Trust is important. Eli Lilly was burned publicly once before by an accidental release of the email addresses for nearly 700 subscribers to its Prozac.com email alert. The company certainly doesn't want a repeat performance of that, and no company wants to be left holding the bag in the event of a data breach because of the negligence of a cloud provider.
So, what can you, as a corporate officer, do about this? Tanya Forsheit, founding partner at the Info Law Group has some advice. First, Forsheit told me, you should be aware that "many providers of cloud services tends to offer one-size-fits-all contracts. You shouldn't just sign up for them. You need to negotiate."
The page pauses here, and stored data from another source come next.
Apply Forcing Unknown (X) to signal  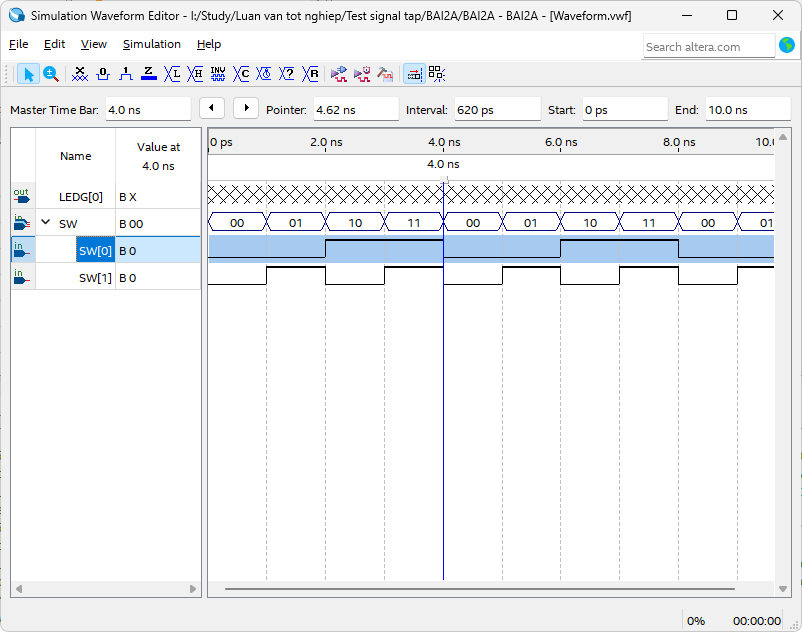80,74
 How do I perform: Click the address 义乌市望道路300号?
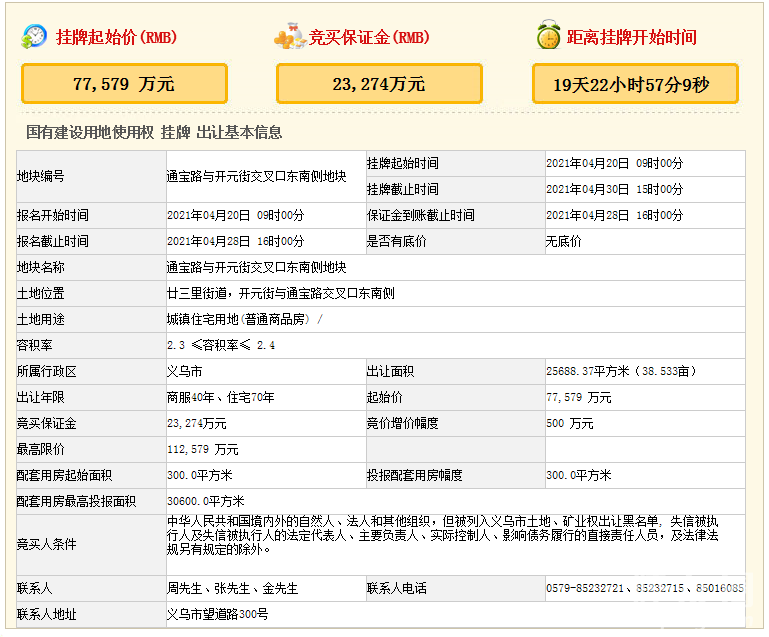217,614

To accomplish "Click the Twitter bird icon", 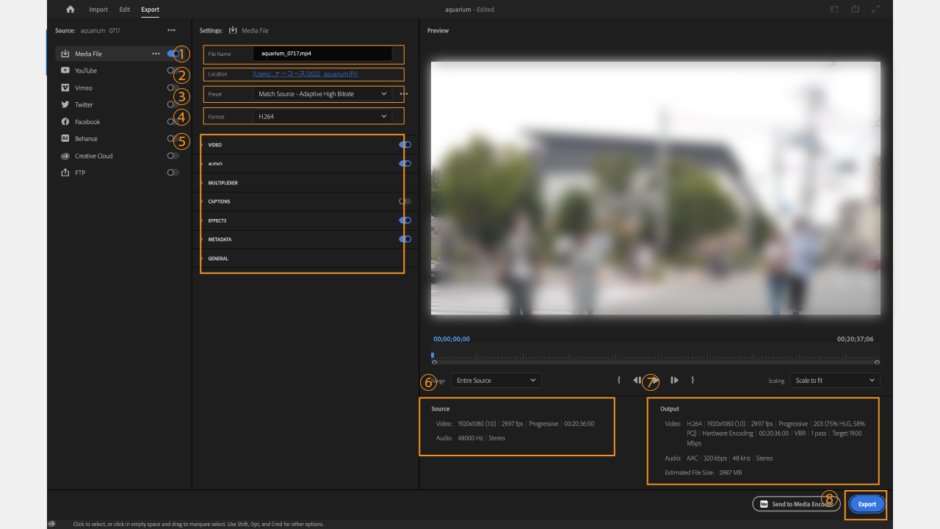I will coord(65,105).
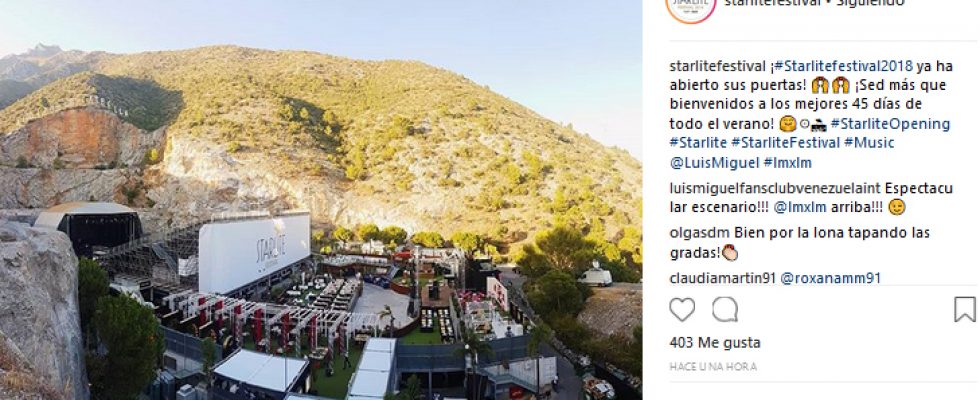This screenshot has width=980, height=400.
Task: Open post timestamp Hace una hora
Action: (x=713, y=367)
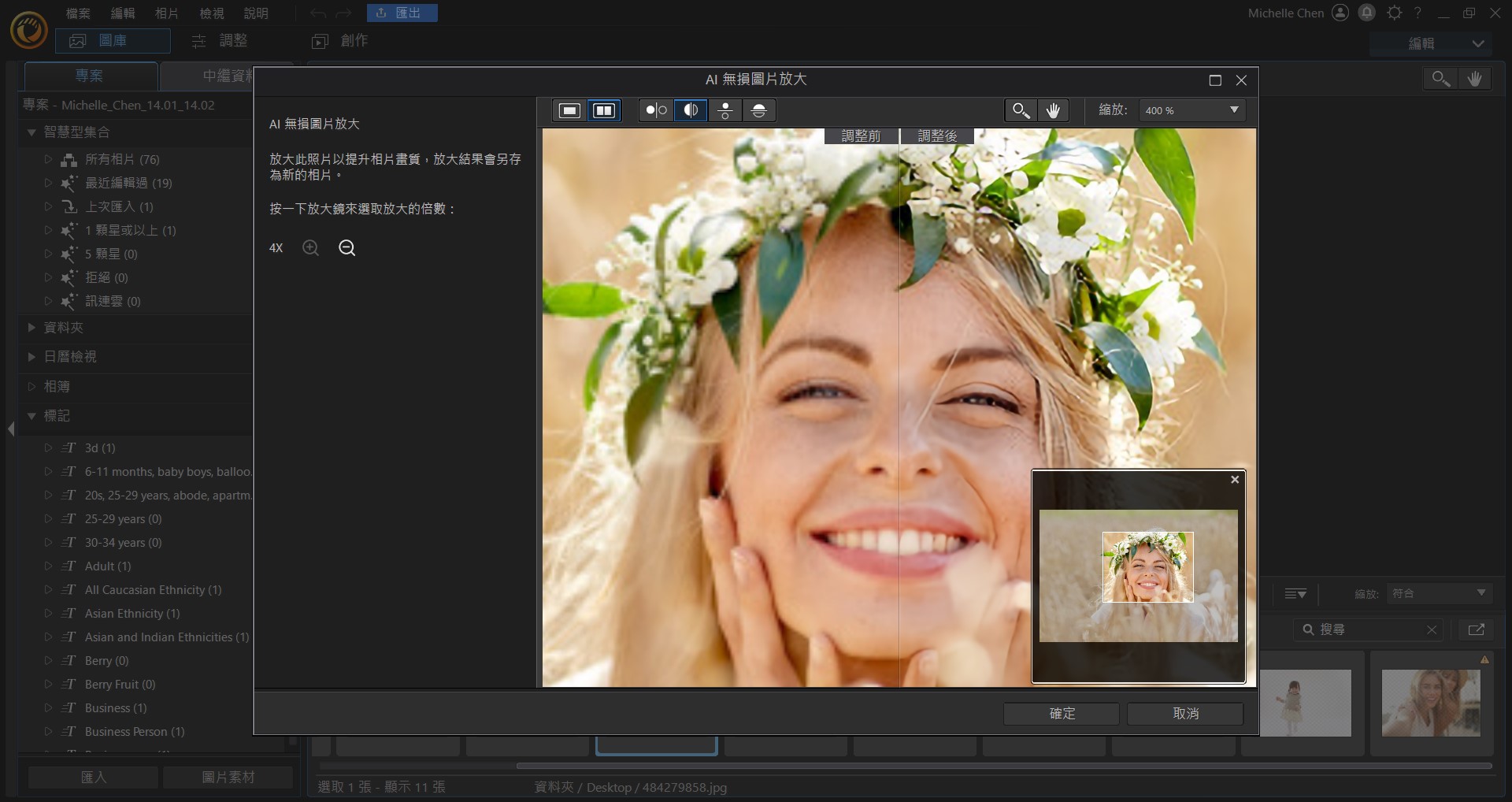Select the zoom magnifier tool in dialog
1512x802 pixels.
tap(1021, 110)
In fact, Forsheit thinks you should start looking at the legal aspects of any cloud deal long before you get around to talking about the contract. "You should ask questions about data security and privacy during the preliminary stages, even before you get to the contract. You should ask them what kind of privacy and security controls they have, whether they'll let you audit their security, and what they will agree to in regards to liability. These are all places where there's room to compromise. On your side, you need to know what level of risk you're ready to take. If a provider won't agree to even consider negotiating, that's a big red flag, You need to be ready to walk away from the deal."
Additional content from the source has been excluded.